Page 45 of Like a Mighty Army


  Rottweiler’s guns were grouped in three-gun divisions, five per broadside, each under the control of a lieutenant or a midshipman, and Mastyrsyn saw Fynlaityr standing beside Lieutenant Graisyn, commanding the forward starboard division. The gunner’s arms were crossed as he watched the youthful lieutenant with an almost fatherly expression. Graisyn fussed for a moment over the division’s number two gun, then stood back and raised his sword.

  Mastyrsyn couldn’t hear the command through the general bedlam, but he saw the sword come down. All three guns fired as one, and all three of them scored direct hits. Explosions roared, the target’s side disintegrated into splinters and fresh gouts of smoke.

  Fynlaityr was already pointing out the second raft to Graisyn, and Mastyrsyn nodded in satisfaction. The only disappointing aspect of the attack was that just as their spy reports had indicated, the Dahltyn yards had completed four new schooners which were waiting only for their crews before putting to sea. They’d hoped to surprise those schooners and add them to Admiral Shain’s squadron, but shifting, fluky winds had delayed the attack until well after dawn, and a lot of the smoke billowing above the harbor came from the schooners in question, set ablaze to prevent their capture.
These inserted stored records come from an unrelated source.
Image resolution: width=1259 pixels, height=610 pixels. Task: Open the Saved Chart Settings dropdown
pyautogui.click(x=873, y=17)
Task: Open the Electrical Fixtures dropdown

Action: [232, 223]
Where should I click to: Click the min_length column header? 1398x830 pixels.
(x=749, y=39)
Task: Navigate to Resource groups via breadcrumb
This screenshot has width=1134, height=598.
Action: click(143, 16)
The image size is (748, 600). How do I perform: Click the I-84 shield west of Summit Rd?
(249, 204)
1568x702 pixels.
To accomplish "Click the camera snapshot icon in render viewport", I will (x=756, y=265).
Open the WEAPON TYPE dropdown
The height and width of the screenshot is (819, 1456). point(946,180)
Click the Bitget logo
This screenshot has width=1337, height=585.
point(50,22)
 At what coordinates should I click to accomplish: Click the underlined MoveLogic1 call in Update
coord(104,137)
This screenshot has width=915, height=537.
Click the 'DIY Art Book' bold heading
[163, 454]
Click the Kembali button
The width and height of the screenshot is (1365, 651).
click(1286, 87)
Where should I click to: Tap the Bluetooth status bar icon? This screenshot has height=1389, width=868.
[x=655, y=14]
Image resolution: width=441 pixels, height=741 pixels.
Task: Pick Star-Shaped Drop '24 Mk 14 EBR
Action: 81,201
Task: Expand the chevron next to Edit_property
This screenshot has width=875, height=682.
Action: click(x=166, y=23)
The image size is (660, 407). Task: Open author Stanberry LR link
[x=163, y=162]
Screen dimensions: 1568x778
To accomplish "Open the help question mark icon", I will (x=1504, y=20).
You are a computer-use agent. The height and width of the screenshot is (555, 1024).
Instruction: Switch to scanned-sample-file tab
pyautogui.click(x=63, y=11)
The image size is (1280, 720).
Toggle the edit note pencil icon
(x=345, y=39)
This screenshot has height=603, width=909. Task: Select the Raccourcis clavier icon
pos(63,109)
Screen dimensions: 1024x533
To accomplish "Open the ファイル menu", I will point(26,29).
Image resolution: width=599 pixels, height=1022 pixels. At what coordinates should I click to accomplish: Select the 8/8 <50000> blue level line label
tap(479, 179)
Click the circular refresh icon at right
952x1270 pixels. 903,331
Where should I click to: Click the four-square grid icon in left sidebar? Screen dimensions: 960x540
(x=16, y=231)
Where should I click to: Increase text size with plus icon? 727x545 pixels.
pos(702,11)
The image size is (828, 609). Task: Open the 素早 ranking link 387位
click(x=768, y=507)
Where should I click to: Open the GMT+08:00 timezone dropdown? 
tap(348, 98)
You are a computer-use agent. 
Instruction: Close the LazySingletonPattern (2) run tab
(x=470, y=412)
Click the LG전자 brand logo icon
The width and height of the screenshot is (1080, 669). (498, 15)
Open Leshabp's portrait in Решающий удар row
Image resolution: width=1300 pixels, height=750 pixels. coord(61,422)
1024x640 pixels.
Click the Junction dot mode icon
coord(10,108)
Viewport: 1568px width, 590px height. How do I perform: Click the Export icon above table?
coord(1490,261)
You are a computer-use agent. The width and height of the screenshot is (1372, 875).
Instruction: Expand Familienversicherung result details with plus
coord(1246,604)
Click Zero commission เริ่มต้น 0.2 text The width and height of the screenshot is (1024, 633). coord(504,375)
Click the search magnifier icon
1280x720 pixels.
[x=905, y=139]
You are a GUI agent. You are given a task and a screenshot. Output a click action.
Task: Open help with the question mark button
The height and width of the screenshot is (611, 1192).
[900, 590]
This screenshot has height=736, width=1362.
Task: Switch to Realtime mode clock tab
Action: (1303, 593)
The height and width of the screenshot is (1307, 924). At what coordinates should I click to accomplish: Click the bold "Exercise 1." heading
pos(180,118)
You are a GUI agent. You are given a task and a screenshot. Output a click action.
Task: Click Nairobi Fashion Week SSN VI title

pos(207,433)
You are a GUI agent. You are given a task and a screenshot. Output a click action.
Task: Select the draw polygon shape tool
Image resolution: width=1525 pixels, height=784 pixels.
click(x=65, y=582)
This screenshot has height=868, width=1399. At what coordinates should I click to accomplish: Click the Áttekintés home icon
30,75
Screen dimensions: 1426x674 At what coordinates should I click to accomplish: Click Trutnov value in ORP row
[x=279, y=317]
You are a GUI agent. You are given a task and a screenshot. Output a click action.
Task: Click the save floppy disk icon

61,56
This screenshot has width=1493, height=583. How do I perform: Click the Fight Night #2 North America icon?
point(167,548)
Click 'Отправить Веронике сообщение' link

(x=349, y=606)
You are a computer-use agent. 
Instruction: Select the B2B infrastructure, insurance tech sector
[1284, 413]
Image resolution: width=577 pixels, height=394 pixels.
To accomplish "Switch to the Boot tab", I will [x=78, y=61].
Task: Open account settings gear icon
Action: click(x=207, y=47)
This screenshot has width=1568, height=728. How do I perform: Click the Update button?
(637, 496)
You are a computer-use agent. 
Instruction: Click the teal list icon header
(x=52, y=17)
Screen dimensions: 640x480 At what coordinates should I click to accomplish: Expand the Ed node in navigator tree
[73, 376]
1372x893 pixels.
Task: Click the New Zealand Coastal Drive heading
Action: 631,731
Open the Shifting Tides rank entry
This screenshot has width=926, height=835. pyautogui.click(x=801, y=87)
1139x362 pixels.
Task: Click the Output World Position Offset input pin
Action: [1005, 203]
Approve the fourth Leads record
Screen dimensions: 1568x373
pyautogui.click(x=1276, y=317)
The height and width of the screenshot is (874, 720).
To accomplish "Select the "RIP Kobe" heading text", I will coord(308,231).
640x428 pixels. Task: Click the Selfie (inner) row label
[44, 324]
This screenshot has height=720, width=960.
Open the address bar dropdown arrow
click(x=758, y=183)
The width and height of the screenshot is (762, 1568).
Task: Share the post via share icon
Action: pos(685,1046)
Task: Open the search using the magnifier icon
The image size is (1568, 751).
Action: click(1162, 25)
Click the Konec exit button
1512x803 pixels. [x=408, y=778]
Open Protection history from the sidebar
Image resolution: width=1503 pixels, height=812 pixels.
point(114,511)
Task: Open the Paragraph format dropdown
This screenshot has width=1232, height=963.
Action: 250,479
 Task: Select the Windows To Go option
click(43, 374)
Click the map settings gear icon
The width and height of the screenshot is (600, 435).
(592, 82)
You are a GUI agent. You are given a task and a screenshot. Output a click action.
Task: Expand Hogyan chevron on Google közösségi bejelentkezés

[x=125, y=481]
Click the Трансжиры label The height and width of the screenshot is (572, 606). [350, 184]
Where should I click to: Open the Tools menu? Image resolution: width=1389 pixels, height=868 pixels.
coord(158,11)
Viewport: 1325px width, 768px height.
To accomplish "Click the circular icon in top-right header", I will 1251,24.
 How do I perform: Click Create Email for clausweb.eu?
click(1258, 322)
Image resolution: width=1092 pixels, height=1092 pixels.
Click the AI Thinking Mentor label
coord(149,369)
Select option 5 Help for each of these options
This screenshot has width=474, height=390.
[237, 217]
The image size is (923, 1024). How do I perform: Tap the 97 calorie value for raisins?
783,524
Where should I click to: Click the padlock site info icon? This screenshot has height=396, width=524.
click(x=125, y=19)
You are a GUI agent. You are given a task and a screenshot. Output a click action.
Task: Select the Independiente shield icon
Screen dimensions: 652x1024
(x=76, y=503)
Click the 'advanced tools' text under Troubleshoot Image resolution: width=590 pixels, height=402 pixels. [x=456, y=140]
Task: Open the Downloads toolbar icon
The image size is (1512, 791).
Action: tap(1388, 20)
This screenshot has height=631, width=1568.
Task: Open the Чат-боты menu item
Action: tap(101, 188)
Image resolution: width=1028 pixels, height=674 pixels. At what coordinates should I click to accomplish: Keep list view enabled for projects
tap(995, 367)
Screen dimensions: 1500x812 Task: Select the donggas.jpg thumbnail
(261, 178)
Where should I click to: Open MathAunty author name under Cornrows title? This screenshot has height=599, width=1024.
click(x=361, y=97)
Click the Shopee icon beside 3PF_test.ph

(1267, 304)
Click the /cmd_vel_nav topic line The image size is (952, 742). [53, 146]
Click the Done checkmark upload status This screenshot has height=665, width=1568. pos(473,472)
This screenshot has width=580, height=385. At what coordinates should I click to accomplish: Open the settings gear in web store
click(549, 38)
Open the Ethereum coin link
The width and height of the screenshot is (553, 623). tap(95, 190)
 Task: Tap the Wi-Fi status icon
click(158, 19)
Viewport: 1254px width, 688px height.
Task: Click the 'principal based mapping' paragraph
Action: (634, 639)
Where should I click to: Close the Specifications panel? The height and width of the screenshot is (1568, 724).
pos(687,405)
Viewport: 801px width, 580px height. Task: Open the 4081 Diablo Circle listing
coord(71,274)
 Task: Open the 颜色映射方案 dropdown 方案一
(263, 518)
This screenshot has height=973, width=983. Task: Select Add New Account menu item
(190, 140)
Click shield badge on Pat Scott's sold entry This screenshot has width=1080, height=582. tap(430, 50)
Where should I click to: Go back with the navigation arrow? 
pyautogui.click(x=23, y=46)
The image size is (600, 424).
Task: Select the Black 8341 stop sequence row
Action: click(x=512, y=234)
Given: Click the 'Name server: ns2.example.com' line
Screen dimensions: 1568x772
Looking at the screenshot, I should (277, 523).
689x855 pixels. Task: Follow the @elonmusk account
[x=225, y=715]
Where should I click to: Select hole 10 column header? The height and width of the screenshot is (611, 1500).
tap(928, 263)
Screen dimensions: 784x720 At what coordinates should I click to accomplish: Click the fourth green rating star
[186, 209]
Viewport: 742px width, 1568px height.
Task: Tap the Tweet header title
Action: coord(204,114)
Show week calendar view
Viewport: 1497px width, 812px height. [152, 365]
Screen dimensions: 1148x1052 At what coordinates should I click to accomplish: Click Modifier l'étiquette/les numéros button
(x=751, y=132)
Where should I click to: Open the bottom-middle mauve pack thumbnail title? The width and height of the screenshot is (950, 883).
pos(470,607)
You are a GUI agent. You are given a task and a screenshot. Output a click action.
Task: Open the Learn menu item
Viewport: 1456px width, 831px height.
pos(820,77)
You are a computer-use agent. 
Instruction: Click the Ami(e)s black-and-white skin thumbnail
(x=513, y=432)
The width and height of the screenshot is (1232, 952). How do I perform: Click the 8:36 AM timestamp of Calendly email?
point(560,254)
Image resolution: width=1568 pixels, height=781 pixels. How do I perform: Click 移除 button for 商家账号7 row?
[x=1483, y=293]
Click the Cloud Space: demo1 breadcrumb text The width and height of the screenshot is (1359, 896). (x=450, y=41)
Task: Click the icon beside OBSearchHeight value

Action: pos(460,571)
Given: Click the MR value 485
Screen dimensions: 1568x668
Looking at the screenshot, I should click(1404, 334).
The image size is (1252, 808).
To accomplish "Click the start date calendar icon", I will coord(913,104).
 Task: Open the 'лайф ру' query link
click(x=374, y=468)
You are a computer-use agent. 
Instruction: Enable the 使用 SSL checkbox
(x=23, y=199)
From the looks of things, the landing parties would be able to add the yards themselves to the bonfire shortly, along with the half-built hulls of two more schooners and a brig, the piles of timbers, the waiting sails, paint, turpentine, and pitch, and all the other components that went into building a ship.

  The seaman in Symyn Mastyrsyn grieved for the ships which would never sail, never have the opportunity to pit their strength and speed against the sea and its power. The naval captain in him rejoiced at those towers of smoke and showers of sparks and that, after all, was what mattered.

  Next time I’ll have to remember to bring the marshmallows, he thought as the nearer fire raft rolled up on its shattered side in a cloud of mingled smoke and steam. But for right now, I’ll settle for sinking that bitch right where she is.

  .VI.

  Guarnak, Mountaincross Province, Republic of Siddarmark

  Bishop Militant Bahrnabai Wyrshym was not in a pleasant mood as he gazed out his window at the Guarnak canalfront.

  There were several reasons for that, including how little water there was in that canal. Then there were the beached—and burned out—barges and warehouses serving as reminders of the Charisian raid which had left such ruin in its wake. Too many of the supplies which had been salvaged or shipped in since were under canvas rather than the weather-tight roofs which would soon be needed, thanks to that arson, despite all his work crews had been able to accomplish.

  Depressing as that was, what he couldn’t see from his office was even more depressing. The road net which now constituted his army’s only line of supply was already feeling the effect of sleet and snow, especially in the higher elevations. His quartermasters couldn’t keep the dragons on their feet much longer in the increasingly inclement weather, and the Harchongians were being their usual Harchongese selves, charging exorbitant prices for the snow lizards which were going to be a far less efficient substitute for the dragons. The Temple Lands had sent more than two thousand of them forward, but less than six hundred had yet arrived. Worse, the Temple Lands couldn’t send many more without seriously crippling their own transport system over the winter months.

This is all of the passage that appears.